Eating foods high in fat can also make a person feel full. “Feeling satiated from consuming these food items can help reduce your caloric intake, as you won’t feel as hungry, likely leading to weight loss,” Hollie Zammit, a clinical dietitian at Orlando Health, told U.S. News. It can also be harder to snack on an all-meat diet. Though you’re used to popping chips in your mouth as you watch TV, you’re probably unlikely to do the same with pieces of chicken breast.
One other explanation for carnivores’ weight loss has nothing to do with eating meat. Instead, it has to do what you don’t eat: pastries and sodas and sugars. Cutting out these foods can help with weight management or weight loss. (But you can also cut them out of your life without eliminating foods that come from the ground.) Because there have been no studies on the carnivore diet, it’s impossible to say for sure why — or even if — it causes weight loss.
Besides lost pounds, other short-term effects are a lot less pretty. In the days or weeks after making the switch, some people report diarrhea. Comedian Joe Rogan tried the diet and although he lost 12 pounds, he had explosive diarrhea for weeks. And although weight loss is one of the biggest draws of the diet, some people who attempted it have reported rapid weight gain and bloating among other issues such as bad body odor, acne, and an upset stomach.
Long-Term Consequences of the Carnivore Diet
Following the carnivore diet for a prolonged long time could lead to a score of health issues. “It’s massively devoid in nutrients, carbs, and fiber which will most likely leave you feeling lacking in energy,” Ludlam-Raine said. Fiber isn’t found in animal products, and a lack of it could lead to constipation and upset in the gut microbiome. Avoiding fruits and vegetables can also mean missing out on key nutrients and vitamins, although supplements can help to make up for what carnivores lack in their diet. Plus, fruits and veggies are simply good for you. Eating plant-based foods is associated with a lower risk of heart disease, Alzheimer’s, type 2 diabetes, and other chronic health conditions, according to Healthline.
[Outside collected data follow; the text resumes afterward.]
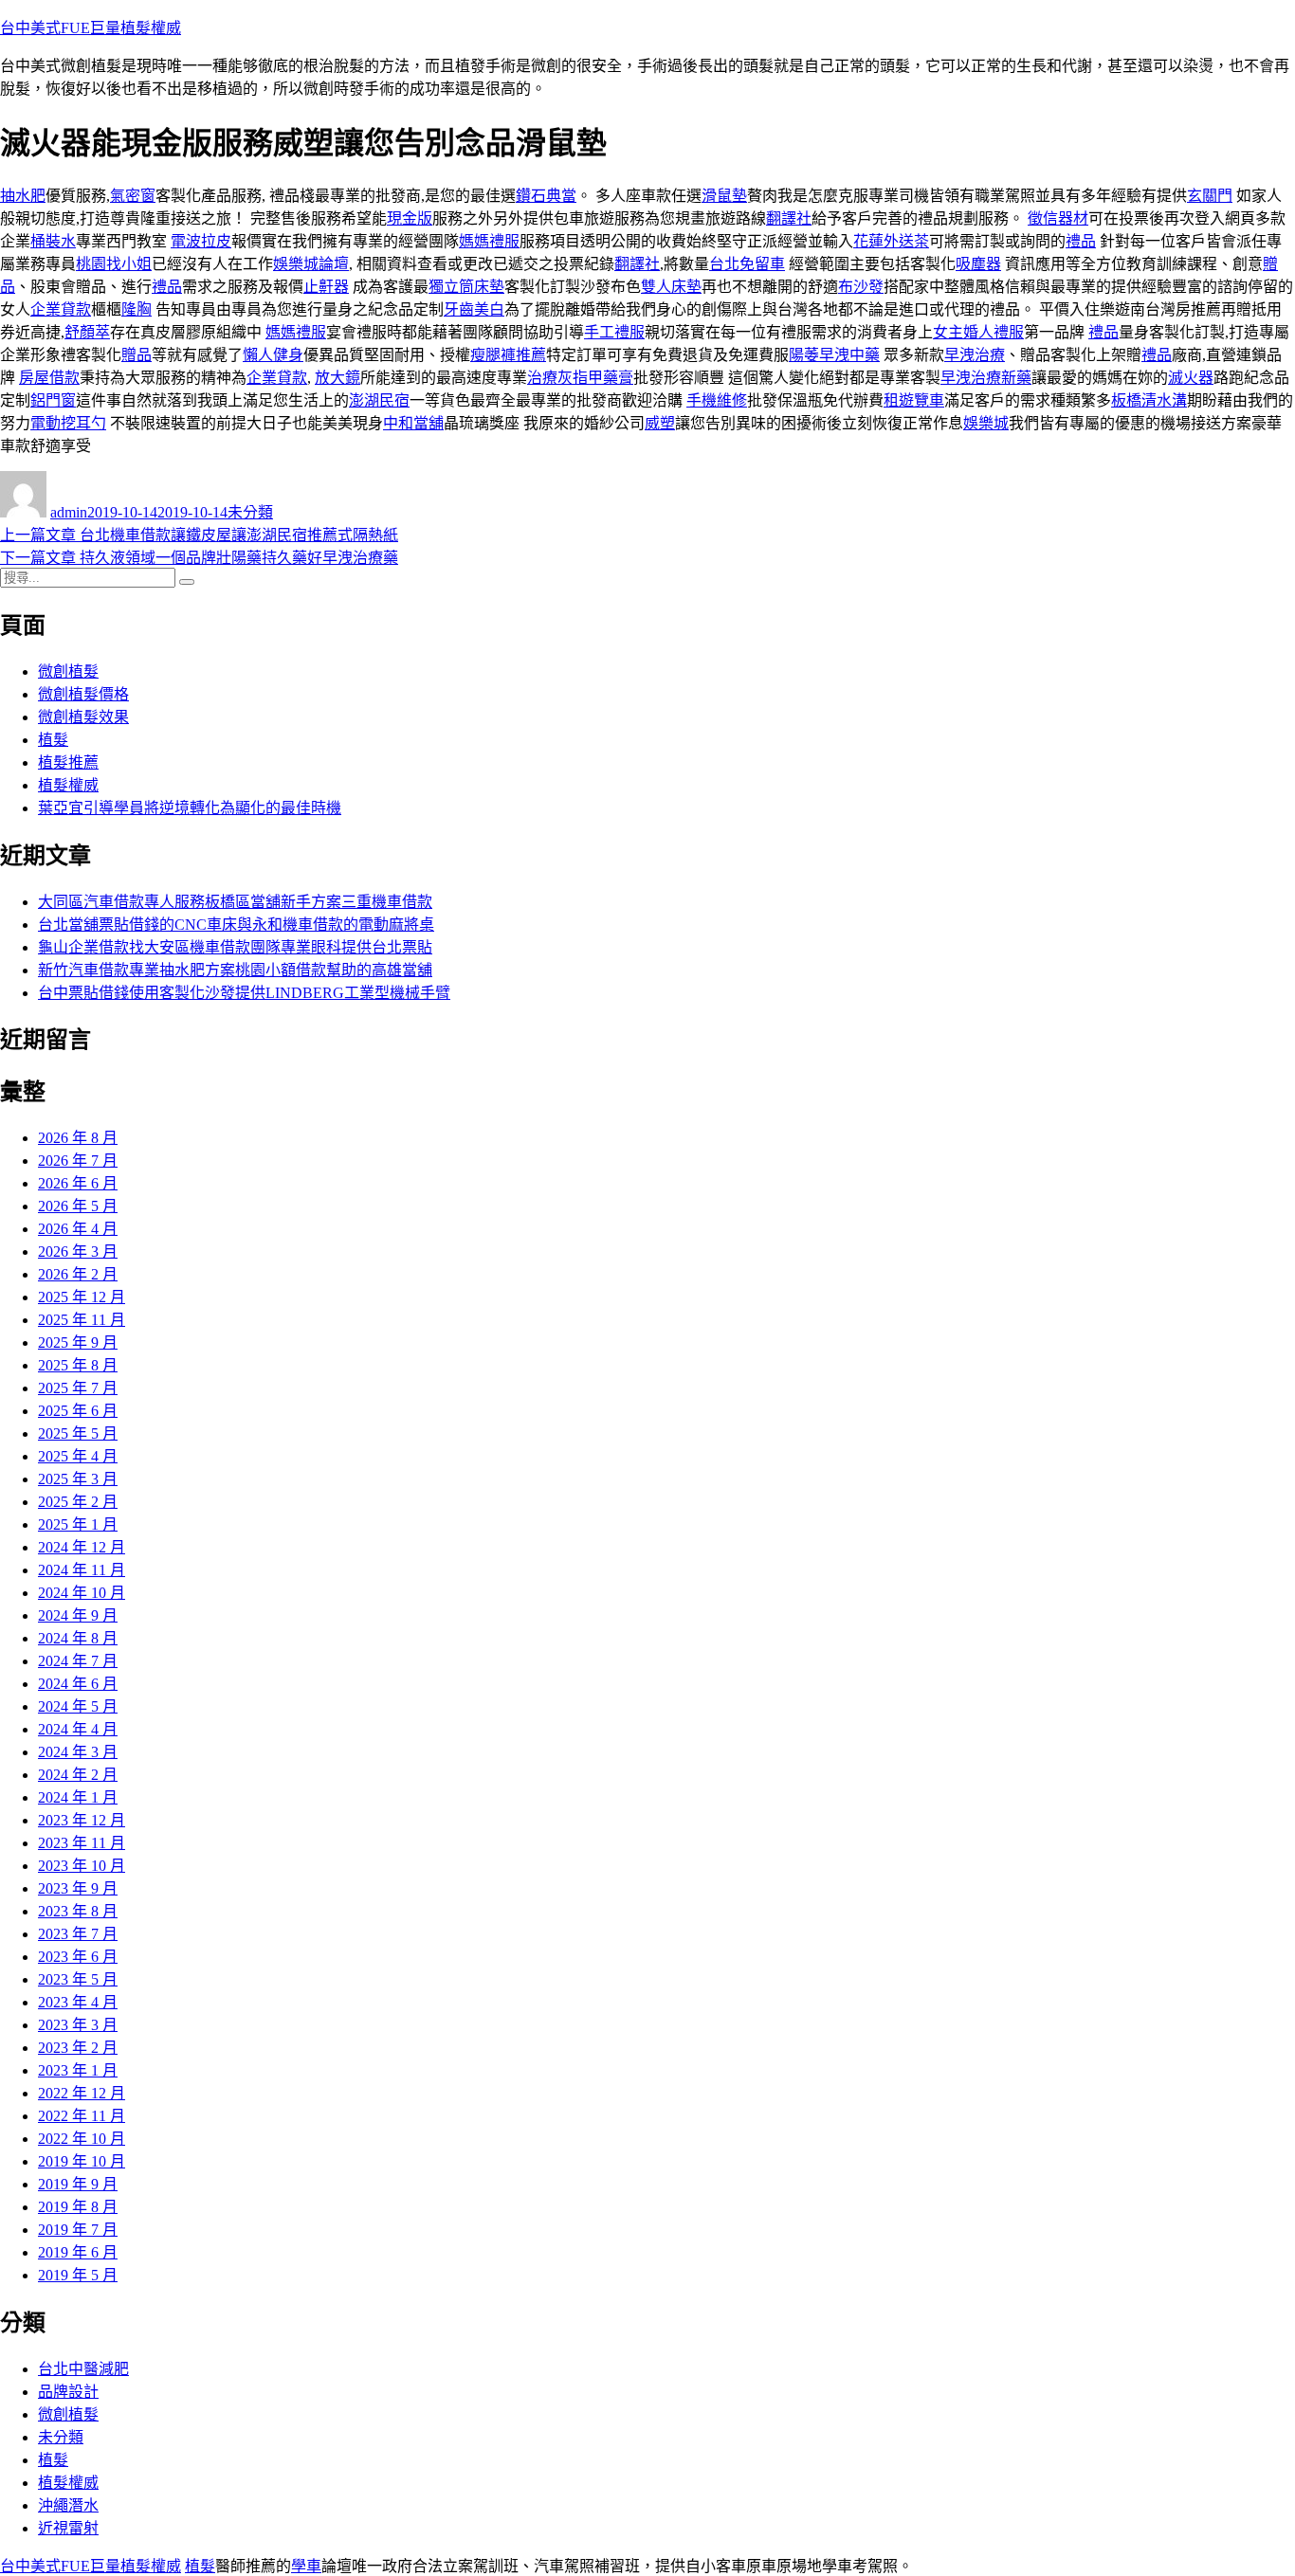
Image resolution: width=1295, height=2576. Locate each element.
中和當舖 (413, 423)
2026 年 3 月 (78, 1251)
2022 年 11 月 (81, 2116)
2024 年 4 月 (78, 1729)
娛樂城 (986, 423)
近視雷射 (68, 2528)
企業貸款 (60, 309)
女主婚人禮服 (978, 332)
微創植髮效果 (83, 717)
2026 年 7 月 (78, 1160)
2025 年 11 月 (81, 1320)
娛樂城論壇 (311, 264)
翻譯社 (789, 218)
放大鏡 (337, 378)
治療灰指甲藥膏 (580, 378)
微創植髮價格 (83, 694)
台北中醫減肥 (83, 2369)
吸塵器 (978, 264)
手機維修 (716, 400)
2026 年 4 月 (78, 1229)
Although the carnivore diet doesn’t provide enough of some nutrients, it provides far too many of others. Carnivores are at a high risk of overloading with saturated fats, which can raise LDL cholesterol levels and increase the risk of heart disease. Processed meats, such as bacon, salami, and ham, have high levels of sodium. Eating lots of salt raises the risk of health dangers such as kidney disease and high blood pressure. Eating processed meats is also associated with increased rates of some cancers.
There’s also the oft-overlooked fact that the carnivore diet is extremely boring. The idea of bacon and steak all day every day may be appealing at first, but it gets old and can also trigger unhealthy feelings towards food. “Following any restrictive diet can often lead to loneliness and social isolation. It can build distrust with yourself, disconnecting the relationship you have with your body and food,” Zammit said. “All this can affect your quality of life in a negative way, especially if following long term.”
Talk to a dietitian or other health professional if you’re considering the carnivore diet or any extreme diet. Although one way of eating may be healthful for some people, it can be harmful to others. People with kidney disease and a history of disordered eating, for example, should not try the carnivore diet. And if you’re in it for the weight loss, remember that not all forms of weight loss are healthy — and being healthy is more important than being thin.